Rev Bras Anestesiol ; 65(5): 326-32, 2015.
Artículo en Portugués | MEDLINE | ID: mdl-26296981

RESUMEN

BACKGROUND AND OBJECTIVE: Sedation in dialysis dependent end-stage renal disease patients requires caution as a result of performing high doses of sedatives and its complications. Multidrug sedation regimens might be superior and advantage on lesser drug consumption and by the way adverse events which occur easily in end-stage renal disease patients. We evaluated the effects of dexmedetomidine premedication on propofol consumption, sedation levels with Observer's Assessment of Alertness and Sedation scores and the bispectral index and the hemodynamic changes, potential side effects in geriatric patients with end-stage renal disease who underwent hip fracture surgery under spinal anesthesia. METHOD: In this randomized, controlled, double-blind study 60 elderly patients (age≥65 years) with end-stage renal disease and hip fracture scheduled for anterograde femoral intramedullary nailing were assigned to groups that received either intravenous saline infusion (Group C) or dexmedetomidine 0.5µg/kg/10min infusion for premedication (Group D). All the patients received propofol infusion after the induction of the spinal anesthesia. RESULTS: Total propofol consumption, propofol dose required for targeted sedation levels according to Observer's Assessment of Alertness and Sedation scores and bispectral index levels, recovery times were significantly lower in Group D (p<0.001).

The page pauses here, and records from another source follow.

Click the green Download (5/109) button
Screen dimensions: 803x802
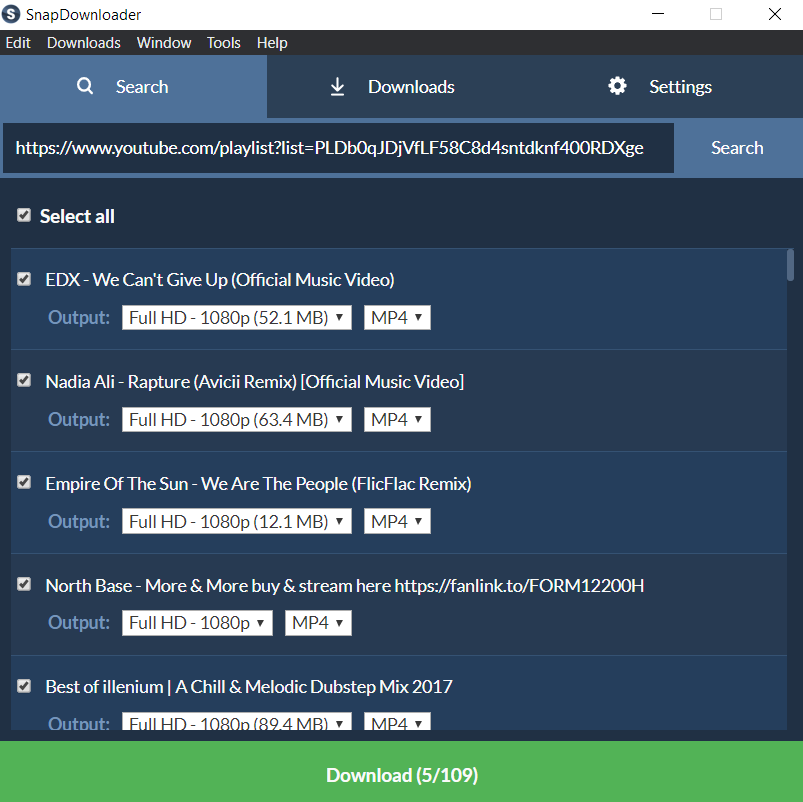click(x=401, y=775)
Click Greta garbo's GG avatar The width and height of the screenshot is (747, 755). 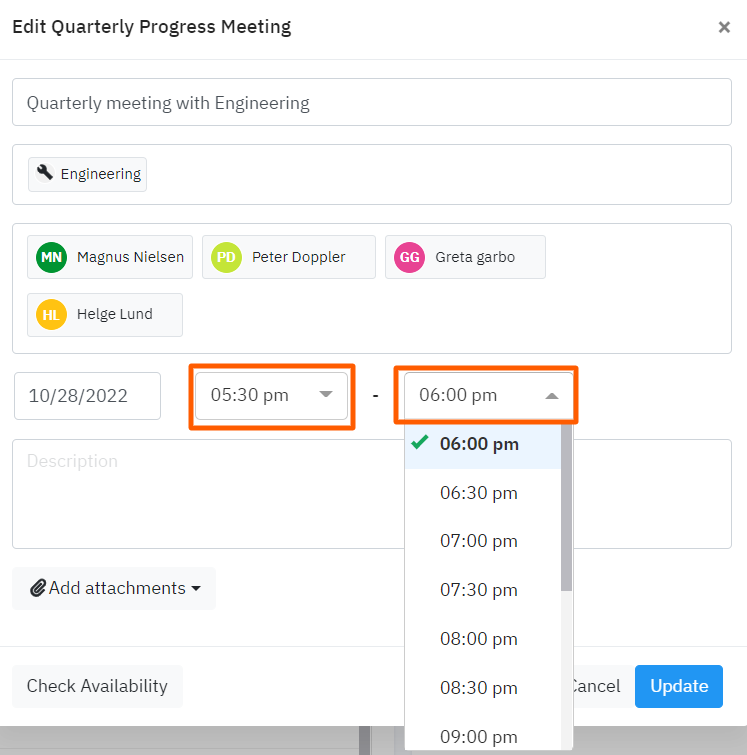(410, 257)
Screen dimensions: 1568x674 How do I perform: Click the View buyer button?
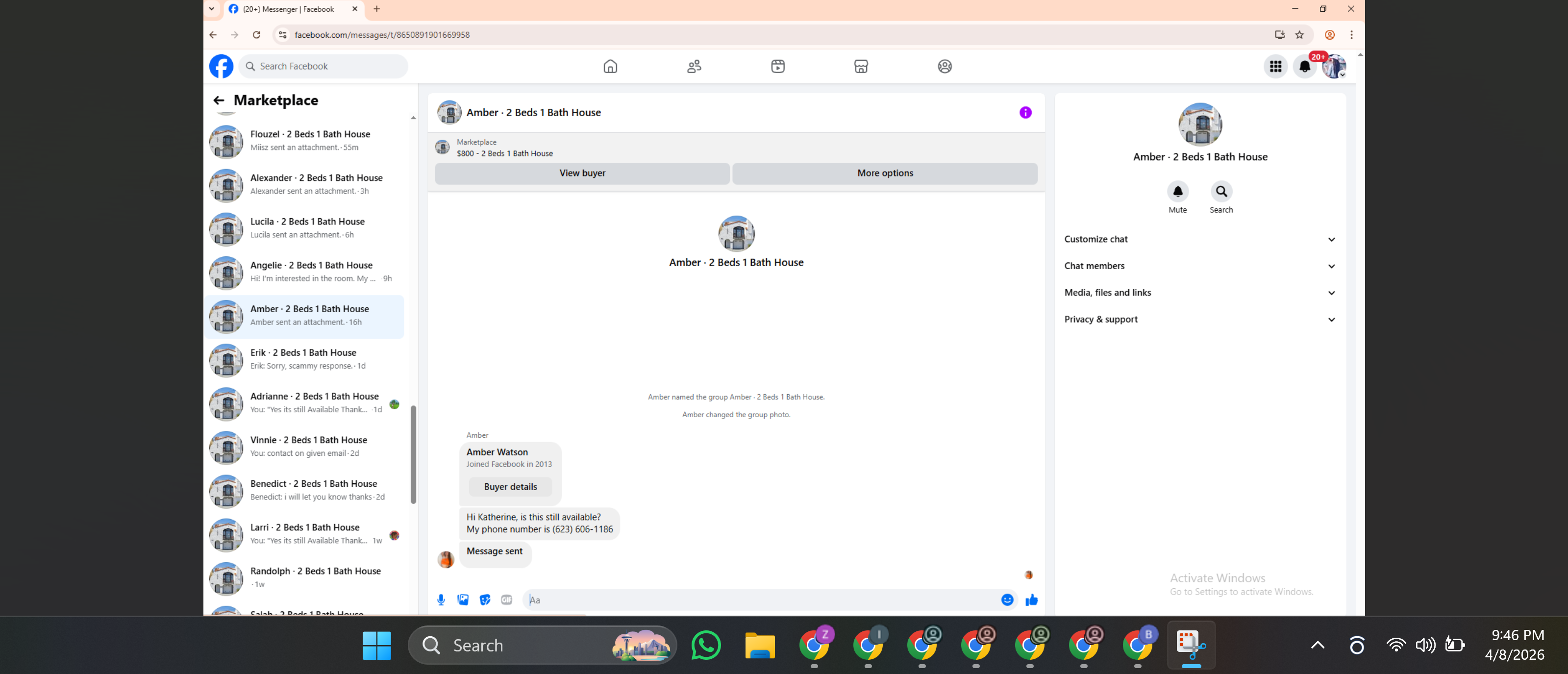coord(582,174)
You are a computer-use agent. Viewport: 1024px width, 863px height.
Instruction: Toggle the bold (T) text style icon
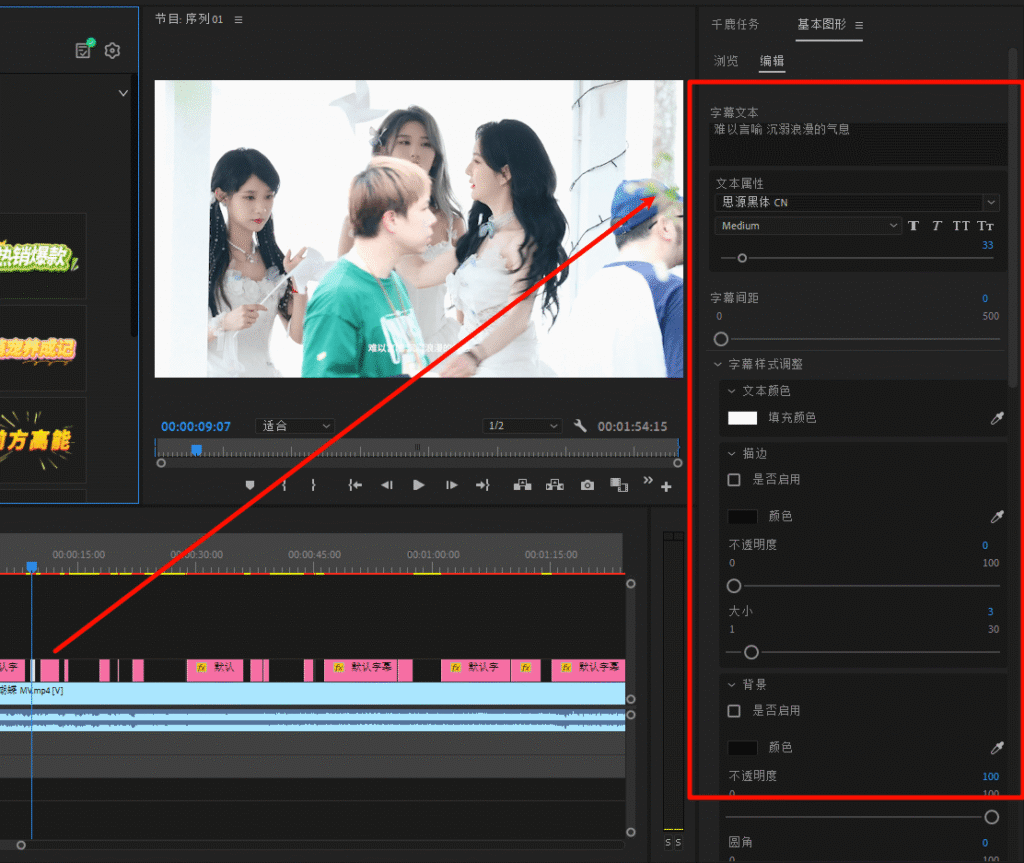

The time to reach to Observer's Assessment of Alertness and Sedation score 4 and to achieve bispectral index≤80 was significantly lower in Group C compared with Group D (p<0.001). Adverse events were similar in both groups. CONCLUSION: Dexmedetomidine premedication lowers intraoperative propofol consumption to maintain targeted level of sedation. Therefore low dose dexmedetomidine premedication in addition to propofol infusion might be an alternative in geriatric patients with end-stage renal disease for sedation.